Friday, August 22, 2008

Movies: La Vérité

While some films are completely unbelievable and therefore terrible, other films, like La Vérité, and completely unbelievable but somehow still brilliant. I would blame it on Bardot, but she's acted through some stinkers, so I know it's more than that (although she is delightfully charming in this one). In fact, this movie succeeds against all odds; it's set inside a courtroom during a trial, and the story is told via flashback, narrated by the judge, who reads from a kind of deposition of Dominique's social and sexual history. The court's goal is to discern whether or not she actually loved her lover when she killed him—whether it was a crime of passion motivated by his poor treatment of her, or whether it was premeditated murder, done in cold blood to punish her hated sister Annie (to whom he became engaged after ending his relationship with Dominique, and from whom she had stolen him in the first place).

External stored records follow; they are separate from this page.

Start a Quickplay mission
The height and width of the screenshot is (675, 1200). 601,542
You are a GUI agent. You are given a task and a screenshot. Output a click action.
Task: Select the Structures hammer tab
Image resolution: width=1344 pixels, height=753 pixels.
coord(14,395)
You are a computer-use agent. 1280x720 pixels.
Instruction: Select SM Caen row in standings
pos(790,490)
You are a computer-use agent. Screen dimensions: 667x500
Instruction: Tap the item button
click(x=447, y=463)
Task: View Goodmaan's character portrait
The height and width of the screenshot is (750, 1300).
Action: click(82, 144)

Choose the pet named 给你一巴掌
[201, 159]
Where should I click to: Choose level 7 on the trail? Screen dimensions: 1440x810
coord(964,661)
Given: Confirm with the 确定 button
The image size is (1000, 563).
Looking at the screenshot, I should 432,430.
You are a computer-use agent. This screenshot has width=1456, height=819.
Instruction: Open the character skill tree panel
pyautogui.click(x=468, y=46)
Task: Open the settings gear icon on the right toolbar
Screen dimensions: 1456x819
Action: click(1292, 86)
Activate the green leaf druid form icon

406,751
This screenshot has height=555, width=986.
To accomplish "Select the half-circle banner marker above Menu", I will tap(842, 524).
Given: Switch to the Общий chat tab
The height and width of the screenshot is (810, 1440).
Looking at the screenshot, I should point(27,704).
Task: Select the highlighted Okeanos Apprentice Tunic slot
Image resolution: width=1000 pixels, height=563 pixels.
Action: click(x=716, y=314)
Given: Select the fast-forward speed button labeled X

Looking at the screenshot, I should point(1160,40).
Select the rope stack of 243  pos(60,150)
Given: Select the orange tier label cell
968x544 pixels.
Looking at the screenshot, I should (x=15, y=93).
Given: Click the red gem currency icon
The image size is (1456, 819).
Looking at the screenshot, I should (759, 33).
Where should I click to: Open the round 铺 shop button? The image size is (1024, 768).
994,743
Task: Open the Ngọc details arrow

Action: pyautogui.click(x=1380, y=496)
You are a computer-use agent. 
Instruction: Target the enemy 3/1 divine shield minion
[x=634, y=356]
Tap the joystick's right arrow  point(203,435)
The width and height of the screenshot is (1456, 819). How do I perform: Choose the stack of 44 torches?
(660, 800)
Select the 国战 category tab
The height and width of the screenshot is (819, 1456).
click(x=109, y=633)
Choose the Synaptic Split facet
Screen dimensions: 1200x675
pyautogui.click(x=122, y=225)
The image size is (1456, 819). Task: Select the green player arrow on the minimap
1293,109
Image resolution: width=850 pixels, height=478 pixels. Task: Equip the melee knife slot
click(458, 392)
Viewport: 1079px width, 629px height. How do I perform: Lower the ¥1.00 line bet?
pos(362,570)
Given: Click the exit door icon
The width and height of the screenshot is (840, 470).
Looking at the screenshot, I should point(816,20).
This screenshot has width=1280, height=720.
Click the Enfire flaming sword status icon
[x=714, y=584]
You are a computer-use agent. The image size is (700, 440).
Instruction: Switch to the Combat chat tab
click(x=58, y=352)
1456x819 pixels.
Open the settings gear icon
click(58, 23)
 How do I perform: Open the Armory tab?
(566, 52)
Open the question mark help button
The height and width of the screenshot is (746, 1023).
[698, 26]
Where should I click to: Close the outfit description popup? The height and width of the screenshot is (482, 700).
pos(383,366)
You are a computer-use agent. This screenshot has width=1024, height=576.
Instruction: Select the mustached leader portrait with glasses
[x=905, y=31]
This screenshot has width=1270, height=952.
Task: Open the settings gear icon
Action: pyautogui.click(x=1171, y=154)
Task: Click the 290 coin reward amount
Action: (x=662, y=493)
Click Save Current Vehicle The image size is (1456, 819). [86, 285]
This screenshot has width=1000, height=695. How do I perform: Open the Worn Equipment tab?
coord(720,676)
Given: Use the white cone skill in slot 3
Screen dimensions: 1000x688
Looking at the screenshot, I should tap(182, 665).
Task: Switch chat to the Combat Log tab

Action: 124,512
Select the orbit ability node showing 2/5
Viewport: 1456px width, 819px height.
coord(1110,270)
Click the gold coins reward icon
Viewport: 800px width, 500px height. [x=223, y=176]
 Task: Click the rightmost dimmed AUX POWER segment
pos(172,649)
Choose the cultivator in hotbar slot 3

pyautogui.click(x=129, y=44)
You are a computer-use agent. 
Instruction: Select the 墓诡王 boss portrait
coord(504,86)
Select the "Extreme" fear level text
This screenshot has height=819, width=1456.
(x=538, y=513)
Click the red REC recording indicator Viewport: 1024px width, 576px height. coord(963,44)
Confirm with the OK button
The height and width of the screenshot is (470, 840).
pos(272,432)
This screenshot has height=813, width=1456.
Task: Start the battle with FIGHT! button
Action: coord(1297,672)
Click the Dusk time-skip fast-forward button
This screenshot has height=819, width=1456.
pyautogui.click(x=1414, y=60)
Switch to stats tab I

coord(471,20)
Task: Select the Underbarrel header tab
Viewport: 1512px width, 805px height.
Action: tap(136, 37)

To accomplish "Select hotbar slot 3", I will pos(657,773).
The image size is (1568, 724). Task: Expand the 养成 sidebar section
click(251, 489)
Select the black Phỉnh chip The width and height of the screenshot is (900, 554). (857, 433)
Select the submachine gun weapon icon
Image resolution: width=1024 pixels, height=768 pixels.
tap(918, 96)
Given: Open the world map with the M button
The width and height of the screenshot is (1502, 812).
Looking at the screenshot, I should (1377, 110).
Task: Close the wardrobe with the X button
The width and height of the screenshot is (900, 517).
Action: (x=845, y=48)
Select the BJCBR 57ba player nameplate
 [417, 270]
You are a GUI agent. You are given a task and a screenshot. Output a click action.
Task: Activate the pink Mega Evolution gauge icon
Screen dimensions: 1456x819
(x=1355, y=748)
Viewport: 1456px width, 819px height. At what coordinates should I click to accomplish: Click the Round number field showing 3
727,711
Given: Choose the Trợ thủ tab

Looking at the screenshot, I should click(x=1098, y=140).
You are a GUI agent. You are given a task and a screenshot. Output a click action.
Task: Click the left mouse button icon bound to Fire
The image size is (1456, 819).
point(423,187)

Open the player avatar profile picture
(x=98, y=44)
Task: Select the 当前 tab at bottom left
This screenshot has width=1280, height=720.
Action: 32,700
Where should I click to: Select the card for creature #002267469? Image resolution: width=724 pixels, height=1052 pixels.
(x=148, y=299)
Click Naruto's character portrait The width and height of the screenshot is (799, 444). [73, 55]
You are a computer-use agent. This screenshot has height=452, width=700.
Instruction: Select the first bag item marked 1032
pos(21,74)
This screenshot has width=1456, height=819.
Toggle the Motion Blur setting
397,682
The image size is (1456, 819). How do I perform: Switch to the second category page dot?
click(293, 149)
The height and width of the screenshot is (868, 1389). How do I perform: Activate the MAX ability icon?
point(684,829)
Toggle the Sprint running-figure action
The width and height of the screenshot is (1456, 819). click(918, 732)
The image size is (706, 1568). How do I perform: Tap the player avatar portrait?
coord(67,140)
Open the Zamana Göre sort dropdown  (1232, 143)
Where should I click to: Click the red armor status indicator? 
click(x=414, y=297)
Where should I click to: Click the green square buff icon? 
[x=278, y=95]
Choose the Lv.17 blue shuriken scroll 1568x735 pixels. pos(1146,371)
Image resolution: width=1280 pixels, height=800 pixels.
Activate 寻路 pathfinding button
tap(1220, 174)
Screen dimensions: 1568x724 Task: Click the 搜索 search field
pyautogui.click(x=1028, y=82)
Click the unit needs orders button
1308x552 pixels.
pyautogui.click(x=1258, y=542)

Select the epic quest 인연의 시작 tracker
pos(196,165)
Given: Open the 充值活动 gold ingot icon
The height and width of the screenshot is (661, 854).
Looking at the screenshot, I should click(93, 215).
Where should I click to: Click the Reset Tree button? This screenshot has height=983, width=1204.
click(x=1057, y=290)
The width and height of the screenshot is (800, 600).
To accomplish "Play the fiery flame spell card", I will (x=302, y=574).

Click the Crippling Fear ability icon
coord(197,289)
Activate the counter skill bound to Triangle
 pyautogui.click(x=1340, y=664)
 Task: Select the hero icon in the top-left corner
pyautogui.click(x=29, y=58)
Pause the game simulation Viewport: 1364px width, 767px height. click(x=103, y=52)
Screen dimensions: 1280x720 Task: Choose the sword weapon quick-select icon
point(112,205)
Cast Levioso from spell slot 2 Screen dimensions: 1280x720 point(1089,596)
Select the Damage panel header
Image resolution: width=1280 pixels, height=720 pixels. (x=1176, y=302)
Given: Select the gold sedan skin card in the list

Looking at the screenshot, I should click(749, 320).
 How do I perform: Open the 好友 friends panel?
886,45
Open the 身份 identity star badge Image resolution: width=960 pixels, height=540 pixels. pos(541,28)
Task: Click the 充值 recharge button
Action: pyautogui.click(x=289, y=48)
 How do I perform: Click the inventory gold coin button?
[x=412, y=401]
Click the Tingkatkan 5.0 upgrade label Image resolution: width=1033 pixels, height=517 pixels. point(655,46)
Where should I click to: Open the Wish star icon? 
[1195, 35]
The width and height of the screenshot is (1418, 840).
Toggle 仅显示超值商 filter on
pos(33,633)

The task with which writer/director Clouzot sets the court is of course absurd, and to watch the two attorneys vie over whether Dominique was, indeed, a slut, has its own unintended comic merits. But the brilliance of the film lies mostly in its depiction of the "outsider" bohemian set into which Dominque falls when she fights with Annie, moves out of their rented room, and finds herself homeless. Her male friends all double as casual lovers (something which doesn't seem to bother her much)—the darker reality behind their funny, proto-hipster outfits and haircuts is that, if she weren't putting out, she wouldn't have any place to stay (or perhaps that, if she weren't so beautiful, they wouldn't demand that she put out).

Of course, Bardot revels in the role of sex kitten, but her desperate affection for Gilbert, who claims to see her as more (but who arguably actually does not) belies beauty's affliction. Dominique is, in a way, addicted to the constant sexual attention of men (which is why, when one drives by on a new motorcycle, she leaves the wimpy Gilbert in the gutter, hopping on for a two minute ride from which she doesn't come home until the next morning, while Gilbert has been pacing in front of her door all night). At the same time, she knows that these attentions are fleeting, and without Gilbert's "true" love, she feels unstable. His love, though, is stultifying; he's not strong enough to keep her under control, and ultimately, he only wants her for the same thing every other man does.

And so whether or not the courtroom scenario is plausible is irrelevant; the film demonstrates genuine emotions and the relationships amongst a certain social set (the bohemians, that is; not the beauties) that will always struggle for the sake of struggle.